Start of EXCERPTED DATA
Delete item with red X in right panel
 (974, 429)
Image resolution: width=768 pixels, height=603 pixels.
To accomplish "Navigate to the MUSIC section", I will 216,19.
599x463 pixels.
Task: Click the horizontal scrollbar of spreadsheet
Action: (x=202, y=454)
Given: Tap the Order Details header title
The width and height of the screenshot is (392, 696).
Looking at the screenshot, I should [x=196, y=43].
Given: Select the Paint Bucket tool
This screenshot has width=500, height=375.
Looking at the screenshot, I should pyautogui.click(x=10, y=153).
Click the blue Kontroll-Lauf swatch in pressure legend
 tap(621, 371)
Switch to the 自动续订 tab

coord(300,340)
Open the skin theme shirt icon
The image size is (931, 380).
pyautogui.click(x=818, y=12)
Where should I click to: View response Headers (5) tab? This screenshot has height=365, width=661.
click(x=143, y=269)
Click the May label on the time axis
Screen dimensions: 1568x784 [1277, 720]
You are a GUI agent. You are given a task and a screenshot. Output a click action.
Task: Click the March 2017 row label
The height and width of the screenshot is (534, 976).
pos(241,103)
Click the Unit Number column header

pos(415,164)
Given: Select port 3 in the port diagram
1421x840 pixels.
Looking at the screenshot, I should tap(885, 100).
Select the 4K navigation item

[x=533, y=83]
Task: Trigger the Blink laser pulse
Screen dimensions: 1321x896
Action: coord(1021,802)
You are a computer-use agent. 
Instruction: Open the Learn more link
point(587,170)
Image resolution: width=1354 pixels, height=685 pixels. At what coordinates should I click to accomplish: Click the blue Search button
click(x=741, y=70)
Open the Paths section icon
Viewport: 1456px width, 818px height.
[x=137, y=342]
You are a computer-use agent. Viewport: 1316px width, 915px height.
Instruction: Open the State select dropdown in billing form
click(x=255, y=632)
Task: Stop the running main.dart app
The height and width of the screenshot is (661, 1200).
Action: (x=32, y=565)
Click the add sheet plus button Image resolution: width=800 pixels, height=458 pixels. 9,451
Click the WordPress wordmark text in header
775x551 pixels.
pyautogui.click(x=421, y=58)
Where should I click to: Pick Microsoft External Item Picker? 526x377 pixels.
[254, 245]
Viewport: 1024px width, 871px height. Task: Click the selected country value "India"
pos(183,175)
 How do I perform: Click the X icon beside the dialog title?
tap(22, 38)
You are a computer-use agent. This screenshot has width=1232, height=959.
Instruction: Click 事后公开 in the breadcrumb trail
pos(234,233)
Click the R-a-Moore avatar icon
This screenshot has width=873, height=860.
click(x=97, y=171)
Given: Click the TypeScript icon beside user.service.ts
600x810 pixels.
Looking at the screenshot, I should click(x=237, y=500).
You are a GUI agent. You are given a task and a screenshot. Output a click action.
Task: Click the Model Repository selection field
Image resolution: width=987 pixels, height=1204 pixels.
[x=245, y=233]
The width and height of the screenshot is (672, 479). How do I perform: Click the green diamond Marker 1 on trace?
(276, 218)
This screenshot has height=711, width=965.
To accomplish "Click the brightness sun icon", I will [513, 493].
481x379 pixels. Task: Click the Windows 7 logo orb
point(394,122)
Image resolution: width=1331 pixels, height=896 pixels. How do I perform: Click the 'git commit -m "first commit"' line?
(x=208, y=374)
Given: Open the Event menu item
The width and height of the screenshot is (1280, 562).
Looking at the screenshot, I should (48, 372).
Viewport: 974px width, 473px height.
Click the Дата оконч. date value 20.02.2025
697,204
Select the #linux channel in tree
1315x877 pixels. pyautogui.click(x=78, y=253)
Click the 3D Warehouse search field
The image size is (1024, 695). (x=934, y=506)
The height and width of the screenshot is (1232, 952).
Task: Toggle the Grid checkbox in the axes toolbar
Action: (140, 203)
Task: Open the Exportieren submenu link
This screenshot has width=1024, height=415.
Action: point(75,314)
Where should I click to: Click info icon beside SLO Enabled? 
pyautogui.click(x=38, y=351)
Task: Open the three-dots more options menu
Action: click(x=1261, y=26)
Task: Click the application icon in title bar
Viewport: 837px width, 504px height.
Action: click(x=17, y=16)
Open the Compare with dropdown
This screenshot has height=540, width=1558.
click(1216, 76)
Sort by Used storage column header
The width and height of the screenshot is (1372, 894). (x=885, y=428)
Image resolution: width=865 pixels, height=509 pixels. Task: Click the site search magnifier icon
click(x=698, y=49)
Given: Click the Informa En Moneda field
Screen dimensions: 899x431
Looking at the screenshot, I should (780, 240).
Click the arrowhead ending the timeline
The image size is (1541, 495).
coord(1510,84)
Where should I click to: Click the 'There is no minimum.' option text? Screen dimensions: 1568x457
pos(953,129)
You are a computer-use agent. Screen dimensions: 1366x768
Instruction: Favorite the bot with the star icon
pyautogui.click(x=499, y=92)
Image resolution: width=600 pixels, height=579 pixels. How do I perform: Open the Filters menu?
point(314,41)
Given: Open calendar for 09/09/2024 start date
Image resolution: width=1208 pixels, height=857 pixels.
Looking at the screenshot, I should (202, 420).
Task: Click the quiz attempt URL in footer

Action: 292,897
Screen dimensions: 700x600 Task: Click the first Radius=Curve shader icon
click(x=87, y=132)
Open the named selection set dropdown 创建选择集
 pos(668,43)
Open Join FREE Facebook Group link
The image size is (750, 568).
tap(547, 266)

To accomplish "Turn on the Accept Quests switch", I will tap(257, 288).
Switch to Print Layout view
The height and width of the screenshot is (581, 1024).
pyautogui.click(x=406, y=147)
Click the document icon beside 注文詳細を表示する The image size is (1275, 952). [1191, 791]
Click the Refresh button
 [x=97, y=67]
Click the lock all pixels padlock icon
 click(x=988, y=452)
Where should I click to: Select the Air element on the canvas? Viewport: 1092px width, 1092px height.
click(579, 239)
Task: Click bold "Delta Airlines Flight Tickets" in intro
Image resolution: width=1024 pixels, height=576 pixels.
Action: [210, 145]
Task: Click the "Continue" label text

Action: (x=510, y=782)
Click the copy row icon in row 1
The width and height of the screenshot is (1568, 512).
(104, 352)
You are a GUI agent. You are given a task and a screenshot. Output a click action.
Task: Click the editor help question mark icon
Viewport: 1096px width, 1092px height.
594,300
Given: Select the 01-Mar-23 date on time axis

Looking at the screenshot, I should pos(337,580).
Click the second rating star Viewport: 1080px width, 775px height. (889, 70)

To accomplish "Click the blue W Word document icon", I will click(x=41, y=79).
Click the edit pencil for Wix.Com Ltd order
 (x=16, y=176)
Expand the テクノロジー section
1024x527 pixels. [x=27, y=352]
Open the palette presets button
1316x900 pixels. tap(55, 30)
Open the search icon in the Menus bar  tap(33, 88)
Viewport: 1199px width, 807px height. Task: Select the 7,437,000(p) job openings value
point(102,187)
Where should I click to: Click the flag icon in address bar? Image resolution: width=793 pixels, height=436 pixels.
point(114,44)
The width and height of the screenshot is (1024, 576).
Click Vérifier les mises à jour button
End of EXCERPTED DATA
→ **AIM OF THE EXERCISE**: Exactly as written, reproduce the whole listing.

→ **WRITTEN ANSWER**:
Delete item with red X in right panel
 (974, 429)
Image resolution: width=768 pixels, height=603 pixels.
To accomplish "Navigate to the MUSIC section", I will 216,19.
599x463 pixels.
Task: Click the horizontal scrollbar of spreadsheet
Action: (x=202, y=454)
Given: Tap the Order Details header title
The width and height of the screenshot is (392, 696).
Looking at the screenshot, I should [x=196, y=43].
Given: Select the Paint Bucket tool
This screenshot has width=500, height=375.
Looking at the screenshot, I should pyautogui.click(x=10, y=153).
Click the blue Kontroll-Lauf swatch in pressure legend
 tap(621, 371)
Switch to the 自动续订 tab

coord(300,340)
Open the skin theme shirt icon
The image size is (931, 380).
pyautogui.click(x=818, y=12)
Where should I click to: View response Headers (5) tab? This screenshot has height=365, width=661.
click(x=143, y=269)
Click the May label on the time axis
Screen dimensions: 1568x784 [1277, 720]
You are a GUI agent. You are given a task and a screenshot. Output a click action.
Task: Click the March 2017 row label
The height and width of the screenshot is (534, 976).
pos(241,103)
Click the Unit Number column header

pos(415,164)
Given: Select port 3 in the port diagram
1421x840 pixels.
Looking at the screenshot, I should tap(885, 100).
Select the 4K navigation item

[x=533, y=83]
Task: Trigger the Blink laser pulse
Screen dimensions: 1321x896
Action: coord(1021,802)
You are a computer-use agent. 
Instruction: Open the Learn more link
point(587,170)
Image resolution: width=1354 pixels, height=685 pixels. At what coordinates should I click to accomplish: Click the blue Search button
click(x=741, y=70)
Open the Paths section icon
Viewport: 1456px width, 818px height.
[x=137, y=342]
You are a computer-use agent. Viewport: 1316px width, 915px height.
Instruction: Open the State select dropdown in billing form
click(x=255, y=632)
Task: Stop the running main.dart app
The height and width of the screenshot is (661, 1200).
Action: (x=32, y=565)
Click the add sheet plus button Image resolution: width=800 pixels, height=458 pixels. 9,451
Click the WordPress wordmark text in header
775x551 pixels.
pyautogui.click(x=421, y=58)
Where should I click to: Pick Microsoft External Item Picker? 526x377 pixels.
[254, 245]
Viewport: 1024px width, 871px height. Task: Click the selected country value "India"
pos(183,175)
 How do I perform: Click the X icon beside the dialog title?
tap(22, 38)
You are a computer-use agent. This screenshot has width=1232, height=959.
Instruction: Click 事后公开 in the breadcrumb trail
pos(234,233)
Click the R-a-Moore avatar icon
This screenshot has width=873, height=860.
click(x=97, y=171)
Given: Click the TypeScript icon beside user.service.ts
600x810 pixels.
Looking at the screenshot, I should click(x=237, y=500).
You are a GUI agent. You are given a task and a screenshot. Output a click action.
Task: Click the Model Repository selection field
Image resolution: width=987 pixels, height=1204 pixels.
[x=245, y=233]
The width and height of the screenshot is (672, 479). How do I perform: Click the green diamond Marker 1 on trace?
(276, 218)
This screenshot has height=711, width=965.
To accomplish "Click the brightness sun icon", I will [513, 493].
481x379 pixels. Task: Click the Windows 7 logo orb
point(394,122)
Image resolution: width=1331 pixels, height=896 pixels. How do I perform: Click the 'git commit -m "first commit"' line?
(x=208, y=374)
Given: Open the Event menu item
The width and height of the screenshot is (1280, 562).
Looking at the screenshot, I should (48, 372).
Viewport: 974px width, 473px height.
Click the Дата оконч. date value 20.02.2025
697,204
Select the #linux channel in tree
1315x877 pixels. pyautogui.click(x=78, y=253)
Click the 3D Warehouse search field
The image size is (1024, 695). (x=934, y=506)
The height and width of the screenshot is (1232, 952).
Task: Toggle the Grid checkbox in the axes toolbar
Action: (140, 203)
Task: Open the Exportieren submenu link
This screenshot has width=1024, height=415.
Action: point(75,314)
Where should I click to: Click info icon beside SLO Enabled? 
pyautogui.click(x=38, y=351)
Task: Open the three-dots more options menu
Action: click(x=1261, y=26)
Task: Click the application icon in title bar
Viewport: 837px width, 504px height.
Action: click(x=17, y=16)
Open the Compare with dropdown
This screenshot has height=540, width=1558.
click(1216, 76)
Sort by Used storage column header
The width and height of the screenshot is (1372, 894). (x=885, y=428)
Image resolution: width=865 pixels, height=509 pixels. Task: Click the site search magnifier icon
click(x=698, y=49)
Given: Click the Informa En Moneda field
Screen dimensions: 899x431
Looking at the screenshot, I should (780, 240).
Click the arrowhead ending the timeline
The image size is (1541, 495).
coord(1510,84)
Where should I click to: Click the 'There is no minimum.' option text? Screen dimensions: 1568x457
pos(953,129)
You are a computer-use agent. Screen dimensions: 1366x768
Instruction: Favorite the bot with the star icon
pyautogui.click(x=499, y=92)
Image resolution: width=600 pixels, height=579 pixels. How do I perform: Open the Filters menu?
point(314,41)
Given: Open calendar for 09/09/2024 start date
Image resolution: width=1208 pixels, height=857 pixels.
Looking at the screenshot, I should (202, 420).
Task: Click the quiz attempt URL in footer

Action: 292,897
Screen dimensions: 700x600 Task: Click the first Radius=Curve shader icon
click(x=87, y=132)
Open the named selection set dropdown 创建选择集
 pos(668,43)
Open Join FREE Facebook Group link
The image size is (750, 568).
tap(547, 266)

To accomplish "Turn on the Accept Quests switch", I will tap(257, 288).
Switch to Print Layout view
The height and width of the screenshot is (581, 1024).
pyautogui.click(x=406, y=147)
Click the document icon beside 注文詳細を表示する The image size is (1275, 952). [1191, 791]
Click the Refresh button
 [x=97, y=67]
Click the lock all pixels padlock icon
 click(x=988, y=452)
Where should I click to: Select the Air element on the canvas? Viewport: 1092px width, 1092px height.
click(579, 239)
Task: Click bold "Delta Airlines Flight Tickets" in intro
Image resolution: width=1024 pixels, height=576 pixels.
Action: [210, 145]
Task: Click the "Continue" label text

Action: (x=510, y=782)
Click the copy row icon in row 1
The width and height of the screenshot is (1568, 512).
(104, 352)
You are a GUI agent. You are given a task and a screenshot. Output a click action.
Task: Click the editor help question mark icon
Viewport: 1096px width, 1092px height.
594,300
Given: Select the 01-Mar-23 date on time axis

Looking at the screenshot, I should pos(337,580).
Click the second rating star Viewport: 1080px width, 775px height. (889, 70)

To accomplish "Click the blue W Word document icon", I will click(x=41, y=79).
Click the edit pencil for Wix.Com Ltd order
 (x=16, y=176)
Expand the テクノロジー section
1024x527 pixels. [x=27, y=352]
Open the palette presets button
1316x900 pixels. tap(55, 30)
Open the search icon in the Menus bar  tap(33, 88)
Viewport: 1199px width, 807px height. Task: Select the 7,437,000(p) job openings value
point(102,187)
Where should I click to: Click the flag icon in address bar? Image resolution: width=793 pixels, height=436 pixels.
point(114,44)
The width and height of the screenshot is (1024, 576).
Click Vérifier les mises à jour button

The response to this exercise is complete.